◆ Work order 1: List every dollar amount stated in the passage on ANU finances, in the order in which the amounts appear.
◆ Work order 2: Transcribe the passage on ANU finances from "The extraordinary brawl" to "Fair Work Commission.".

◆ Exercise text:
The extraordinary brawl at ANU over the state of its finances has largely ignored a crucial income stream – the $200m plus the federal government grants it every year
ANU management has been trying to make a case that the university needs to reduce its cost base by $250m, including $100m in staff costs, but there is considerable dispute over whether the cuts are needed. Job losses are fiercely disputed on campus, as are proposed organisation changes. The overall restructure process looks like it is on the way to the Fair Work Commission.
As part of his campaign for a staff-elected seat on the University Council, ANU economist Rohan Pitchford got to the heart of the matter last month, when he had a good look at the books and said much depended on whether the University continued to receive its long-standing block grant.
He concluded, “on the fundamental question of whether the university is on a sound financial footing, the answer is clear: ANU is financially stable, though this stability is contingent in the continued receipt of the National Institute Grant.”
That is quite a contingency. The NIG was $220m in 2023. A big contribution to the university’s $1.6bn in consolidated revenue and headline surplus of $135m. The underlying result was a $128m deficit. The 2024 results will only be available when the Government gets around to tabling the report in Federal Parliament.

◆ Dataset entries:
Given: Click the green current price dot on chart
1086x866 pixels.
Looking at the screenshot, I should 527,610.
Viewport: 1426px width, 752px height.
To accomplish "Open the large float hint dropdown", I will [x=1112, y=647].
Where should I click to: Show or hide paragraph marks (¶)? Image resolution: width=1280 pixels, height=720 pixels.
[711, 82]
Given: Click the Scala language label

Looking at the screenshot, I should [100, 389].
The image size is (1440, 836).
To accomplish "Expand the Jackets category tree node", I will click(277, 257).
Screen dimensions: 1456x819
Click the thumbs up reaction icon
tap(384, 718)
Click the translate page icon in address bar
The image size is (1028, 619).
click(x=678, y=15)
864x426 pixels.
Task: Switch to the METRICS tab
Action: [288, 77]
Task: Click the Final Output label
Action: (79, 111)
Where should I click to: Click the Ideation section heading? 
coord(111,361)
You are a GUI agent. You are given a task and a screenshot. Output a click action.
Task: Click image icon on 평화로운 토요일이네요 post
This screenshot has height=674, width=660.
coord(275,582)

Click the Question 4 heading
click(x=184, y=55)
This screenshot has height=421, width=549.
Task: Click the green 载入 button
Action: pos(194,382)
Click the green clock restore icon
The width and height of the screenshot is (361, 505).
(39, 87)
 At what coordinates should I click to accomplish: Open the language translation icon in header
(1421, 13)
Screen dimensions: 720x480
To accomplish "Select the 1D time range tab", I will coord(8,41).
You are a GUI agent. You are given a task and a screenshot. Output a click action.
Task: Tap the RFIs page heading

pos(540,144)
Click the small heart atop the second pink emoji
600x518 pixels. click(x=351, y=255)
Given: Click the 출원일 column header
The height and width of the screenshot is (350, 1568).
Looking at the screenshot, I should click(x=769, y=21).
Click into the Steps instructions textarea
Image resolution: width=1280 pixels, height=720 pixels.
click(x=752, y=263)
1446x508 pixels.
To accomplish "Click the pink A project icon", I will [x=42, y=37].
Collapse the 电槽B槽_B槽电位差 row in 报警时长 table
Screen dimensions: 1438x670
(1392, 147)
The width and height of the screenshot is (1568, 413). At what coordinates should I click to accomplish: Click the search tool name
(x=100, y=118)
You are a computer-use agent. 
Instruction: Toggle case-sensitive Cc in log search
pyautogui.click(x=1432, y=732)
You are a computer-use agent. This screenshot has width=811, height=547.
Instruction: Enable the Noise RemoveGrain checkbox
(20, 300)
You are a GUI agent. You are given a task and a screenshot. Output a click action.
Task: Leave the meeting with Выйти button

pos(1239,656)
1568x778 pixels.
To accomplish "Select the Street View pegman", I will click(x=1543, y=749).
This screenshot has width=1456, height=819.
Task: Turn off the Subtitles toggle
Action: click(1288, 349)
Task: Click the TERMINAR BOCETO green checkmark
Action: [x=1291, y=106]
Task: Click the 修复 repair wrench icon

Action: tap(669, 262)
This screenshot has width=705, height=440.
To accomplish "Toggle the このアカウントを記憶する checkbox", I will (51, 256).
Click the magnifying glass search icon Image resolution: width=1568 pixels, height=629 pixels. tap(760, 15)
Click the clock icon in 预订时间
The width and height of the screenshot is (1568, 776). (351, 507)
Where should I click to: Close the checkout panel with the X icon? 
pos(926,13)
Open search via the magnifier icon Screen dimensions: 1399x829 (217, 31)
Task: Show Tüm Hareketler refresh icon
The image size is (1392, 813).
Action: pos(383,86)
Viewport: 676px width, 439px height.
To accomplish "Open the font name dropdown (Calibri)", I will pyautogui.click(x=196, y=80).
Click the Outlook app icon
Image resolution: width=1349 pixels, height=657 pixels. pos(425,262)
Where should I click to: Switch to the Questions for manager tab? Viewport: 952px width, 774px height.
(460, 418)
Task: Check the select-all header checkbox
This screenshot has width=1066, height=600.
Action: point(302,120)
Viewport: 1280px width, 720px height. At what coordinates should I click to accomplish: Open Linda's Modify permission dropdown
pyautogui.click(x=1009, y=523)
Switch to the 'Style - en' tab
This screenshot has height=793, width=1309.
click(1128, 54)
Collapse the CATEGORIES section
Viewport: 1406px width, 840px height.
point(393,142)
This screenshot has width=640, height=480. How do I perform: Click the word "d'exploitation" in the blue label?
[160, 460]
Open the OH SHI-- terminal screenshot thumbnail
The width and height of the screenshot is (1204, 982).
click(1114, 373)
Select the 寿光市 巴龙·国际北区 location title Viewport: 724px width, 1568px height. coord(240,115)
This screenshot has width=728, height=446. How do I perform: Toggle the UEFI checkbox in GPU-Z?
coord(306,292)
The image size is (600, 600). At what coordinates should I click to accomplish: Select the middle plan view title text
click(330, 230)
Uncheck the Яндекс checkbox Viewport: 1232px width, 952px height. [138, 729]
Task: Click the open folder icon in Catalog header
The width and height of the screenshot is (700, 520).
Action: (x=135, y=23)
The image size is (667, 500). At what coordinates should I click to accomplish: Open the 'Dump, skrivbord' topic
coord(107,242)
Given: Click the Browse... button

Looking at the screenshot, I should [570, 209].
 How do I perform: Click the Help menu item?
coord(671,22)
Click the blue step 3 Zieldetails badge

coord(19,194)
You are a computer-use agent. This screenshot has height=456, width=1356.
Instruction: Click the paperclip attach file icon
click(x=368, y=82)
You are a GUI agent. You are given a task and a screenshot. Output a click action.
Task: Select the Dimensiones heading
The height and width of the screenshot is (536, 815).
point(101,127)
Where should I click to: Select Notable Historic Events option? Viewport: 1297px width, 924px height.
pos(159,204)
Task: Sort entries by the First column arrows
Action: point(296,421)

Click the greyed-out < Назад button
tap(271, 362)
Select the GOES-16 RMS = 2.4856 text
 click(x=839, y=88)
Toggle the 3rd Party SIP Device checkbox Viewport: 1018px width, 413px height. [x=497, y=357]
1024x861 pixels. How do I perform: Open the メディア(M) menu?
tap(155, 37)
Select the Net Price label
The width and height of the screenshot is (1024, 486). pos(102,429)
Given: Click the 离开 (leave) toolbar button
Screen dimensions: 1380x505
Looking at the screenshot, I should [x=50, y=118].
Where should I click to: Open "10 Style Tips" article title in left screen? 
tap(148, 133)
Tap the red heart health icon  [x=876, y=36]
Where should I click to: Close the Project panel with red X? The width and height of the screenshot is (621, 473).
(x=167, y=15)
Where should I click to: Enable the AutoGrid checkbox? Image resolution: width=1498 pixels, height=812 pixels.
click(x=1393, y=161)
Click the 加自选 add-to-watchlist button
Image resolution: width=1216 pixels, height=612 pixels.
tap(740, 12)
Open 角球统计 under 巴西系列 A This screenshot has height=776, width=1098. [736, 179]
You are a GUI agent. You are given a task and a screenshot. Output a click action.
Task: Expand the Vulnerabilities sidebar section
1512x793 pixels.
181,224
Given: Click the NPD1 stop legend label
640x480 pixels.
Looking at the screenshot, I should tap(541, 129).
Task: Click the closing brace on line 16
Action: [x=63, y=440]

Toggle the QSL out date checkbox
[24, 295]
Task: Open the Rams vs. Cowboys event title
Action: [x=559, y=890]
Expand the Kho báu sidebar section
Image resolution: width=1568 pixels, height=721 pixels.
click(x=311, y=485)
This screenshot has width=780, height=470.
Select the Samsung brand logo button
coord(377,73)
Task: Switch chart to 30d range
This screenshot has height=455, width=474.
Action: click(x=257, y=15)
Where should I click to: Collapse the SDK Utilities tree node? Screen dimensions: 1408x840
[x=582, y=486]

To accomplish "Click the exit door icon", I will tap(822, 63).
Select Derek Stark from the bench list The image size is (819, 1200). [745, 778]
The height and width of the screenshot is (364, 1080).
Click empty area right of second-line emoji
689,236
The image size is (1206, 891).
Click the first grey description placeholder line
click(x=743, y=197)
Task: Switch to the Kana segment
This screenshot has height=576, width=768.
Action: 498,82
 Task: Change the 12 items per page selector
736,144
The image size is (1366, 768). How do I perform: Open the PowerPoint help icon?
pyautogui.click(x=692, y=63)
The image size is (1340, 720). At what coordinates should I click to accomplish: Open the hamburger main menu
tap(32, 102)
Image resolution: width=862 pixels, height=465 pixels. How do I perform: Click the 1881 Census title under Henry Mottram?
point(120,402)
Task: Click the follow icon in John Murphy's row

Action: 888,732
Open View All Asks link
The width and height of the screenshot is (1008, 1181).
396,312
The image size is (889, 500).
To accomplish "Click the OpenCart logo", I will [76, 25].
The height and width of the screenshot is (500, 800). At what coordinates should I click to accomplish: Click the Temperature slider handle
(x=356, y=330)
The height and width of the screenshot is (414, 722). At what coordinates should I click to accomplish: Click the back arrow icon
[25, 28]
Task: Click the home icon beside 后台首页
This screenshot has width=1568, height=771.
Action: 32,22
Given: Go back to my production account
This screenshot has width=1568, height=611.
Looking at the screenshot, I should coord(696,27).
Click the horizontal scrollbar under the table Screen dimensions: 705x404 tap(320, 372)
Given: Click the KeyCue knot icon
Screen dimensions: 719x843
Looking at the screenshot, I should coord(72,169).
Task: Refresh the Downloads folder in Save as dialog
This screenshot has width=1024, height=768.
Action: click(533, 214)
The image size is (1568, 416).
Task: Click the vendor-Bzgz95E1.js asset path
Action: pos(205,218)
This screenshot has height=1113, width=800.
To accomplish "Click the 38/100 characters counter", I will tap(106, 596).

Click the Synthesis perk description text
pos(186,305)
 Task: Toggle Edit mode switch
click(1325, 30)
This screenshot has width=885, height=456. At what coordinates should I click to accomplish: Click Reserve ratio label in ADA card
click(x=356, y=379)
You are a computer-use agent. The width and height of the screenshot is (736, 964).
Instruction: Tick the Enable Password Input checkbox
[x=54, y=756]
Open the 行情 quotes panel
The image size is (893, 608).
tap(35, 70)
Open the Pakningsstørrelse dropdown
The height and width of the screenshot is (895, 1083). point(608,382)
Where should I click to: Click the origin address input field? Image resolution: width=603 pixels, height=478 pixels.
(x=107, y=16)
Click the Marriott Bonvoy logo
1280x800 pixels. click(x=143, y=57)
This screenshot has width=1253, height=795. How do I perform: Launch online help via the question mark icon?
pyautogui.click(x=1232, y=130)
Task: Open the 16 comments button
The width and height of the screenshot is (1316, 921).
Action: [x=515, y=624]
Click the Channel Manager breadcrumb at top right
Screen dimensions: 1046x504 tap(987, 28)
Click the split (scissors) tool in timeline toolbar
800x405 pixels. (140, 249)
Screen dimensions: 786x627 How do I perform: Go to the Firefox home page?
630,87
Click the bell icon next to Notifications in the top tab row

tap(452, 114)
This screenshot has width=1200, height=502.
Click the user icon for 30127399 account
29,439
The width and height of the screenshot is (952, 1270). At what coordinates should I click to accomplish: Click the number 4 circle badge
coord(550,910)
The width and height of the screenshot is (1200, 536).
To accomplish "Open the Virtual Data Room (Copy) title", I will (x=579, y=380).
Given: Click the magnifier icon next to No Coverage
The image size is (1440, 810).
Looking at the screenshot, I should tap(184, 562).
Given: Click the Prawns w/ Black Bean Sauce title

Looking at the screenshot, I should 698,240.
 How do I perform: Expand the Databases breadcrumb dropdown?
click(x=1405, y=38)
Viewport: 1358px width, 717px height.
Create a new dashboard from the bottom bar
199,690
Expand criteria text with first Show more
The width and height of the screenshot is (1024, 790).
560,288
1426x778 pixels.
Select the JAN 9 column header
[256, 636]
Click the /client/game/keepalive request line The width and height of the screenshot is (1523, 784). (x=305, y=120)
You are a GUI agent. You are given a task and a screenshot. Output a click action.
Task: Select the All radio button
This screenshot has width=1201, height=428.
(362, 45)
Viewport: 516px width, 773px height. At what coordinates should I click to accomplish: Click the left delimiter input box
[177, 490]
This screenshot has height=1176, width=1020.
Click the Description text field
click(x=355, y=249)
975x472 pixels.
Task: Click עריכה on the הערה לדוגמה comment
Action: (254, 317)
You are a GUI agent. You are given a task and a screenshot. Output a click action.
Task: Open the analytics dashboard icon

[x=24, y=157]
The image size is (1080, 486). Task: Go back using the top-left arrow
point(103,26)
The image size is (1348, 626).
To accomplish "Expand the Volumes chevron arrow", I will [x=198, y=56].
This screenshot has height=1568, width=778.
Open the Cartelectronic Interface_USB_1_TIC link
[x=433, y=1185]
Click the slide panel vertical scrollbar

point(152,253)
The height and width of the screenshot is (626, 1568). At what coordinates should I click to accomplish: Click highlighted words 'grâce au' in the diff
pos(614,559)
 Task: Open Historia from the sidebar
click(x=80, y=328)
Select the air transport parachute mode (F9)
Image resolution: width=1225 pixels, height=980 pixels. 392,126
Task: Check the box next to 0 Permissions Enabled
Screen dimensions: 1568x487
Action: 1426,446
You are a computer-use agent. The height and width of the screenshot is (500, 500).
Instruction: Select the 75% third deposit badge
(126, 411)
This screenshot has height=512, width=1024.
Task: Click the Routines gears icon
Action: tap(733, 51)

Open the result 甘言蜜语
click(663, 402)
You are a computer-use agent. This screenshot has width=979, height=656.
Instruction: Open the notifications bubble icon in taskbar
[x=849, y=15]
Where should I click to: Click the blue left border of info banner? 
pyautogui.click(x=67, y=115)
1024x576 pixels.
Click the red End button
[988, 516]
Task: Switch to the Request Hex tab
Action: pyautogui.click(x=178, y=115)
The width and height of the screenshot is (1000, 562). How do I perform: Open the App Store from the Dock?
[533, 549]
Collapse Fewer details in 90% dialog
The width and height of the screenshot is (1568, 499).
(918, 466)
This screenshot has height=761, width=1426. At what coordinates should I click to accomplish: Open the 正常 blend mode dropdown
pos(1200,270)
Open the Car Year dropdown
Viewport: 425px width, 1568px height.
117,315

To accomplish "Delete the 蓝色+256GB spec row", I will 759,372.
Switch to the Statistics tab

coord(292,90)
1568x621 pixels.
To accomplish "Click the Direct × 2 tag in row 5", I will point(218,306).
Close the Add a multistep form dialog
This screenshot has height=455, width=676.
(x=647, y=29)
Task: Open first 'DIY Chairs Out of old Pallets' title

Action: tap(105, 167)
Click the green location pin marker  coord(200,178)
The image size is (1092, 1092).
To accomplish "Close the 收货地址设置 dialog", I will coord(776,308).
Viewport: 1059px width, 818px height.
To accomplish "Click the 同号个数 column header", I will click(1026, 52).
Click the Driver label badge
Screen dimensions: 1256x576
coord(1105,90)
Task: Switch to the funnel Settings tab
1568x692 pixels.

◆ Output 1: $200m, $250m, $100m, $220m, $1.6bn, $135m, $128m

◆ Output 2:
The extraordinary brawl at ANU over the state of its finances has largely ignored a crucial income stream – the $200m plus the federal government grants it every year
ANU management has been trying to make a case that the university needs to reduce its cost base by $250m, including $100m in staff costs, but there is considerable dispute over whether the cuts are needed. Job losses are fiercely disputed on campus, as are proposed organisation changes. The overall restructure process looks like it is on the way to the Fair Work Commission.